(Dataset entries)

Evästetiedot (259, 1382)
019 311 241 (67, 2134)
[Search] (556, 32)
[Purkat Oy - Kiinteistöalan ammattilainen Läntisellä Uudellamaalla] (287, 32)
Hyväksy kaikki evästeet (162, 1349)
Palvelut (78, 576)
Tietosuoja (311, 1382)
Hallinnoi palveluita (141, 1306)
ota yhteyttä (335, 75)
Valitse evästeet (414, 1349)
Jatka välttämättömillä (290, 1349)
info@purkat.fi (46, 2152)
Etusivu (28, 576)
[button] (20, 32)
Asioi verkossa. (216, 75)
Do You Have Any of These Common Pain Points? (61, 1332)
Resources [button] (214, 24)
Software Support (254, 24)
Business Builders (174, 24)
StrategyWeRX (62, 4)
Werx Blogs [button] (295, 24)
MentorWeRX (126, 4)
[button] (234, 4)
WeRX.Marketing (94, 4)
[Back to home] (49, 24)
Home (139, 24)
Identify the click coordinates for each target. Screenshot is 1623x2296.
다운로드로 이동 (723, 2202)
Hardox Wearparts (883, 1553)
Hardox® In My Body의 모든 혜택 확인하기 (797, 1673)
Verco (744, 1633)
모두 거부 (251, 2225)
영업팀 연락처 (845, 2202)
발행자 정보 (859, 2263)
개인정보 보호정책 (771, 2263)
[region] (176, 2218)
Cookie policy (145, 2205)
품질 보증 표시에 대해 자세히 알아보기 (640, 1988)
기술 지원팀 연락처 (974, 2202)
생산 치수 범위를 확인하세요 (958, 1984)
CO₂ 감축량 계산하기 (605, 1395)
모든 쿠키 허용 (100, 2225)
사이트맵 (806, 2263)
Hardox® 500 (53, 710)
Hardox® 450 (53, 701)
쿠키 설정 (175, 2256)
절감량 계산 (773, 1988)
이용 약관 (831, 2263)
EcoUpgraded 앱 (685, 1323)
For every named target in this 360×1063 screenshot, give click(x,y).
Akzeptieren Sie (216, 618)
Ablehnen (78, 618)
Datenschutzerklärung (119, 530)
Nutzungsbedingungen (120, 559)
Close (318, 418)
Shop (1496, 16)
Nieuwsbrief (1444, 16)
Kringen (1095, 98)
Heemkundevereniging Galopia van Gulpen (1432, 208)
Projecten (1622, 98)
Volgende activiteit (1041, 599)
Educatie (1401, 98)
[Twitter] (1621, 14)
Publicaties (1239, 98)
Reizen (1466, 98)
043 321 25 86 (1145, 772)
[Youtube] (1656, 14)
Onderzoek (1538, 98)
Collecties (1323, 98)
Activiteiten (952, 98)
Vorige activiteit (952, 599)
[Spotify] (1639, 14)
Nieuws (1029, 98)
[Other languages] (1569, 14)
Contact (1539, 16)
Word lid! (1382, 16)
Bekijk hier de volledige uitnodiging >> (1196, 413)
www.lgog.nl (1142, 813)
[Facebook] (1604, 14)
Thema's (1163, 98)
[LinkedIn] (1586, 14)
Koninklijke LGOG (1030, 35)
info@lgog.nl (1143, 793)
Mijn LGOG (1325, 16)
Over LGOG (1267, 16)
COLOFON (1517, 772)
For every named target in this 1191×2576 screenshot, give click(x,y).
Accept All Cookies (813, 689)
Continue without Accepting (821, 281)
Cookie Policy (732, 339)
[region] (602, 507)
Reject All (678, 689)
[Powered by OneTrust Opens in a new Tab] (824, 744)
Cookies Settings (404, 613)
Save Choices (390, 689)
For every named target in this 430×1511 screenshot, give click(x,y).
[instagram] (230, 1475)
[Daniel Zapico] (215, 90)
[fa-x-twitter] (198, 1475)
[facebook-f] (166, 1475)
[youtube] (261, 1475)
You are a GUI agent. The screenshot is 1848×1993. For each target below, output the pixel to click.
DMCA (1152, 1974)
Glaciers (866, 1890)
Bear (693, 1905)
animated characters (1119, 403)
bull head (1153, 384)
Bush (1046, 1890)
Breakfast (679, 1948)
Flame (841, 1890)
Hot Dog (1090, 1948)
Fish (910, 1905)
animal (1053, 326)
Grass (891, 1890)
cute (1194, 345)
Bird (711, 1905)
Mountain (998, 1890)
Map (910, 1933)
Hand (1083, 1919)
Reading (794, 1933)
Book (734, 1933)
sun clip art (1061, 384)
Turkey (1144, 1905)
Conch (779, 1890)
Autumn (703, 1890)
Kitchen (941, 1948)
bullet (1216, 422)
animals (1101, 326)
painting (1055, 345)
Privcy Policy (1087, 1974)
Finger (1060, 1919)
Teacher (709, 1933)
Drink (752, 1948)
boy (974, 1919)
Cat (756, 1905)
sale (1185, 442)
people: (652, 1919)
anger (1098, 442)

● **Problem statement**
Using the entries shown above, reproduce verbatim the lines from the line bearing "[Purkat Oy - Kiinteistöalan" to the line bearing "Etusivu (28, 576)", inclusive.

● **Reply to the task**
[Purkat Oy - Kiinteistöalan ammattilainen Läntisellä Uudellamaalla] (287, 32)
Hyväksy kaikki evästeet (162, 1349)
Palvelut (78, 576)
Tietosuoja (311, 1382)
Hallinnoi palveluita (141, 1306)
ota yhteyttä (335, 75)
Valitse evästeet (414, 1349)
Jatka välttämättömillä (290, 1349)
info@purkat.fi (46, 2152)
Etusivu (28, 576)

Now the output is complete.